La investigación parte de una premisa: el grado de compromiso de los empleados en sus puestos de trabajo inicia y termina con quien actúe como supervisor directo. “Si los empleados sienten, entre otras cosas, que su supervisor tiene un verdadero interés en su desarrollo, o que ofrece elogios y reconocimientos frecuentes a su trabajo, es muy posible que se incremente el compromiso”.
Ya desde la primera se advierte la necesidad de que los comunicadores ayuden a direccionar y establecer políticas sobre el cómo y el para qué de la comunicación interpersonal, ese terreno tan amplio y complejo que debe, sin embargo, ser monitoreado y gestionado. La necesidad de que en el cara a cara cotidiano exista una comunicación que reconozca la calidad del trabajo y destaque sus méritos y logros es una pieza importante del compromiso del colaborador.
Y ¿por qué importa el compromiso? Nada tan práctico como establecer que hay una “fuerte conexión entre el compromiso y los resultados del negocio (productividad, rentabilidad, satisfacción del cliente)”.
Lo interesante de este resultado es el modelo aplicado por Gallup para llegar a la conclusión inicial. De los DOCE aspectos evaluados por GALLUP seleccionamos seis que tienen una explícita y directa relación con la comunicación:
- Sé lo que se espera de mí en el trabajo: Una función de los líderes y mandos medios en las empresas es ser precisos en los retos y propósitos que cada colaborador debe abordar, eso sí, ligando siempre esos objetivos con los lineamientos principales de la estrategia corporativa.
- En los últimos siete días he recibido reconocimientos o elogios por hacer un buen trabajo: Algo tan simple y básico no parece estar en el día a día de la agenda de líderes, directivos y supervisores. Las empresas destacan los logros corporativos en sus agendas, pero no son tan activas cuando se trata de reconocimientos a las personas. Dar las gracias, afirmar que se hizo un buen trabajo, no son prácticas constantes, y está claro a la luz del estudio que es una de las falencias a corregir.

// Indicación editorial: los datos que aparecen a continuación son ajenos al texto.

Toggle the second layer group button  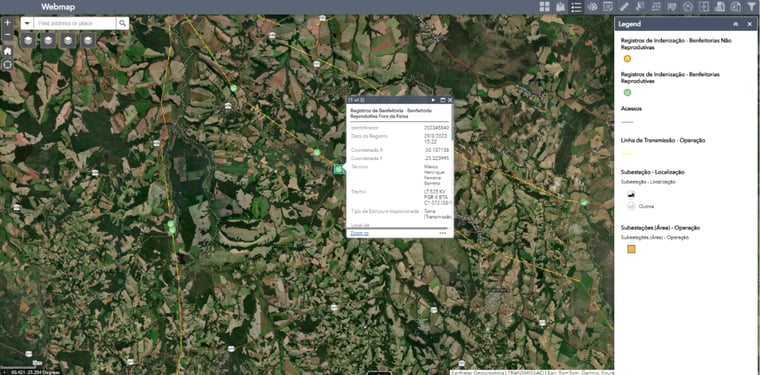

- Mi supervisor o alguien en el trabajo se preocupa por mí como persona: Es cierto que cada vez más las empresas se están interesando en el desarrollo personal de sus colaboradores y no solo en el ámbito profesional. Al margen de las políticas que se implementan para estimular este campo, la comunicación también tiene su rol: preguntas tan básicas como saber qué le pasa a alguien , cómo está su estado de ánimo, qué le preocupa más allá de su trabajo, pueden generar un efecto positivo en el colaborador.
- En mi trabajo, mis opiniones cuentan: Darle valor al pensamiento del colaborador, a sus opiniones, inquietudes y expectativas, sugerencias y recomendaciones, es un gran reto para la comunicación interna en esta década. La cultura de las organizaciones no es tan fuerte en el ámbito de la participación, y se requiere de un modelo que visibilice el pensamiento de los empleados, en un contexto en el que ellos sientan que no están allí solo para ejecutar las instrucciones y directrices de otros.
- La misión de mi compañía me hace sentir que mi trabajo es importante: Como se sugirió antes, la misión de una empresa tiene sentido cuando CADA colaborador sabe de qué manera su trabajo le aporta a ella, independiente de su rol.
- En los últimos seis meses alguien en el trabajo me habló acerca de mi trabajo: Se trata del rol más común que asume la comunicación interpersonal, que es clarificar avances y falencias. No obstante, este activador de compromiso también debe tener unas características y un estilo, porque cuando se retroalimenta al colaborador hay que hacerlo con un enfoque constructivo y motivacional.
Como se advierte, gran parte del esfuerzo que hay que hacer para fortalecer el compromiso interno pasa por mejorar las habilidades comunicativas de los líderes, supervisores, directivos o mandos medios de la organización.